Por bferreira

Rio - Uma organização internacional como a Unesco tem mesmo de estar preocupada com a quantidade de crianças fora da escola em vários países e com a multidão que não consegue concluir a Educação Básica. O Brasil conseguiu botar 95% das crianças frequentando a escola básica; porém, nosso problema é um pouco diferente: os estudantes concluem, mas não aprendem o que deveriam. Retrata bem esta questão uma pergunta que ouvi de um professor, há três anos, num município que assessorava: “Se todos aprenderem, quem vai trabalhar para nós?”

Esta é a questão que preocupa a Unesco. Países que não investem em Educação porque acreditam na exportação de commodities acabam por produzir o que chamamos de pesado e barato. Uma tonelada de minério de ferro custa pouco.
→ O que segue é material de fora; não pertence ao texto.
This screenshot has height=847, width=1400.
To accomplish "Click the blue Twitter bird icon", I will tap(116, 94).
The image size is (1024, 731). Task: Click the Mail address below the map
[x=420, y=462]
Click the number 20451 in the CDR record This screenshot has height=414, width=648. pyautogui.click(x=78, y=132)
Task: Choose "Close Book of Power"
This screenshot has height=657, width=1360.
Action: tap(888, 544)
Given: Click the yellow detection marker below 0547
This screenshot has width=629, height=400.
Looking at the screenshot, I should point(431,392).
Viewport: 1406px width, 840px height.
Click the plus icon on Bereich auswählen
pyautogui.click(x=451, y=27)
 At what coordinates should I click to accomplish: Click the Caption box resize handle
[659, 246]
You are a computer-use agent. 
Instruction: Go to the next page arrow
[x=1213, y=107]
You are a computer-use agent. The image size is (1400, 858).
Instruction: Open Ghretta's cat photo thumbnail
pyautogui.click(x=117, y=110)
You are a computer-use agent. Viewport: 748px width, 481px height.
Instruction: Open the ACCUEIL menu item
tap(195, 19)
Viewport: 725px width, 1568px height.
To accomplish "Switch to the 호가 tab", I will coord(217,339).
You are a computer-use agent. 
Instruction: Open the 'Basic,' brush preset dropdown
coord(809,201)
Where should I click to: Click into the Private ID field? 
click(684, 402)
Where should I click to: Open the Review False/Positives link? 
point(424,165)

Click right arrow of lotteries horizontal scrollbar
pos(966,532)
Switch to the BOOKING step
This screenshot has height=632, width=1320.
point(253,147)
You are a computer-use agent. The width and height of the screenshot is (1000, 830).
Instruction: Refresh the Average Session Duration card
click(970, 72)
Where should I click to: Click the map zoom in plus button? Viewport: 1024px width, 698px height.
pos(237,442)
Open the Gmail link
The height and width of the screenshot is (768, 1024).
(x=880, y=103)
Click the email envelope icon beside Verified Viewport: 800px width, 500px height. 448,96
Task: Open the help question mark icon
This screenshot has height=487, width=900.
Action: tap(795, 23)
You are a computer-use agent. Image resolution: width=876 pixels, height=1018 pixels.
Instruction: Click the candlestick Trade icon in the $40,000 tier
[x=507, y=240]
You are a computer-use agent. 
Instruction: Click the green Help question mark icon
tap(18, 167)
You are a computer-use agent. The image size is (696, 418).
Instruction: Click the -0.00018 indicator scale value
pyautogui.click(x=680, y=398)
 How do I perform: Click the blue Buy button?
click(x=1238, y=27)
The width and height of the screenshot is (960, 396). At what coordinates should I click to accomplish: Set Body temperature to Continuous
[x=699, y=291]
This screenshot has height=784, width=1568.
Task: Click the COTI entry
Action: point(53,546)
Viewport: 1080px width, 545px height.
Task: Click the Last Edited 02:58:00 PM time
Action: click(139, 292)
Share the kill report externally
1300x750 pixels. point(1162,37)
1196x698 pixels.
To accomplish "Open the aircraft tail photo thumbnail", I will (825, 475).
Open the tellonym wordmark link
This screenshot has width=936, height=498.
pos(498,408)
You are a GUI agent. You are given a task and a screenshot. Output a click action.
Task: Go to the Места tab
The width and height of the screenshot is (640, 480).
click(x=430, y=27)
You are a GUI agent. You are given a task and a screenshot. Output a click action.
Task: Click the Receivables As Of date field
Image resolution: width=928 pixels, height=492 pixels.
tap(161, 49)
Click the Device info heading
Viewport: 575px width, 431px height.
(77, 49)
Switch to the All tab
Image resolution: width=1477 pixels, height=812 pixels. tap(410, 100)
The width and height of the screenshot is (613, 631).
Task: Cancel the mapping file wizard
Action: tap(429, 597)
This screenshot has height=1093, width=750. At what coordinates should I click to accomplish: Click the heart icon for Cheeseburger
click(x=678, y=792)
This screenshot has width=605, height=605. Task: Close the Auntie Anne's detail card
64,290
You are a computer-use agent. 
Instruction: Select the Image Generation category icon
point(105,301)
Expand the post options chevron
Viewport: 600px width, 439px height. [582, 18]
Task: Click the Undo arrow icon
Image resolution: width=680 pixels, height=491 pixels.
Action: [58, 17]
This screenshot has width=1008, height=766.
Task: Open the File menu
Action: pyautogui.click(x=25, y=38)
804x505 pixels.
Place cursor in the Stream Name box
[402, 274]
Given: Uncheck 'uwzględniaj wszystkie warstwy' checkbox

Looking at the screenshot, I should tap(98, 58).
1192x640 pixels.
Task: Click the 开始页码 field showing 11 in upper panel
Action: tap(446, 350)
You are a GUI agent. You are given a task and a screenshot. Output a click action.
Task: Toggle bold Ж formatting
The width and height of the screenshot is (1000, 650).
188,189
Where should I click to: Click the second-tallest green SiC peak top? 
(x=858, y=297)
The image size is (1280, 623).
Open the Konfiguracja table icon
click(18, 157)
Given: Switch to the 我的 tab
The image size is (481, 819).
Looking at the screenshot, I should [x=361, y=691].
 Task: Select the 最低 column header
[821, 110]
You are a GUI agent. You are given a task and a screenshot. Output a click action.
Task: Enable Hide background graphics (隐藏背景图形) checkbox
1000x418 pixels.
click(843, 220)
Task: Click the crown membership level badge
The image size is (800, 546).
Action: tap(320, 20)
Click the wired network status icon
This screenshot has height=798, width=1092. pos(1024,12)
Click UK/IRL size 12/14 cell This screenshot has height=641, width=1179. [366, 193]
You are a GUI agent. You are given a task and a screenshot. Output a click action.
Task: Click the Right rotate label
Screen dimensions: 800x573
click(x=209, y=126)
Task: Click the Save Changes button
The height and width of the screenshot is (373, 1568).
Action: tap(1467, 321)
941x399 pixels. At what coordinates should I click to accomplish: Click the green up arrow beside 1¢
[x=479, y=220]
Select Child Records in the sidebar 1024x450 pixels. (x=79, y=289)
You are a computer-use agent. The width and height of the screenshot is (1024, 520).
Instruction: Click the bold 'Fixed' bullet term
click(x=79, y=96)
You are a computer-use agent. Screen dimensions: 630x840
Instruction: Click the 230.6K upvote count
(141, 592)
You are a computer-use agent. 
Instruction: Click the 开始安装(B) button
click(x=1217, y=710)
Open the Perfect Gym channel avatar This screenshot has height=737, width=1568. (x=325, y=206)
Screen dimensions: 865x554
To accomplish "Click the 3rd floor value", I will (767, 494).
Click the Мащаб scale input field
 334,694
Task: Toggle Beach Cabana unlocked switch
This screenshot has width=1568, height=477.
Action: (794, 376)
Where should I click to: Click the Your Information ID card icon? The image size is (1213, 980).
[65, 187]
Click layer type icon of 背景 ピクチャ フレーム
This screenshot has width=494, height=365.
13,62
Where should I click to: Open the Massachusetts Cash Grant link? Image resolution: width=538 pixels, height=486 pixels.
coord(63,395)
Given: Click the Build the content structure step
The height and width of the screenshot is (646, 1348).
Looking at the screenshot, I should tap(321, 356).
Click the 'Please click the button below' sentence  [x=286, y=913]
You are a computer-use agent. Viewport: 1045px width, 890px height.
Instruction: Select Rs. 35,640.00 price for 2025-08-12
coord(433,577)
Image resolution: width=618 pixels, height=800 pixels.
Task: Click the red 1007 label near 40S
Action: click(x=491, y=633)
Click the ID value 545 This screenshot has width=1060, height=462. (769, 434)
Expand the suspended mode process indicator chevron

Um chip para computadores é muito leve, mas agrega valor oriundo de conhecimento e custa muito caro.

Os investimentos em Educação visam a melhorar a performance econômica dos países através do leve e caro, distribuindo assim mais renda e permitindo saltos robustos do Produto Interno Bruto.

A Unesco observa que muitos países não chegam a investir o mínimo que se espera do PIB em Educação, em torno de 4%. Mas este dado pode não ser claro porque alguns países mais carentes têm um PIB muito baixo. Quando informamos que um país investe 6% ou 8% do PIB em Educação, precisamos saber o total de suas riquezas. Por esta razão, quando no Brasil atingirmos a meta do 2º PNE, em 2024, aplicando 10% do PIB, só faremos grandes diferenças se aumentarmos o que produzimos de quatro para sete trilhões de reais por ano. Caso contrário, o investimento de 10% será insuficiente.

Como se vê, as preocupações da Unesco procedem porque, se os mais pobres não conseguem concluir o Ensino Básico em muitos países ou, se ao concluírem, não aprenderam o suficiente, alguém terá de sustentá-los, seja com programas nacionais ou internacionais de ajuda.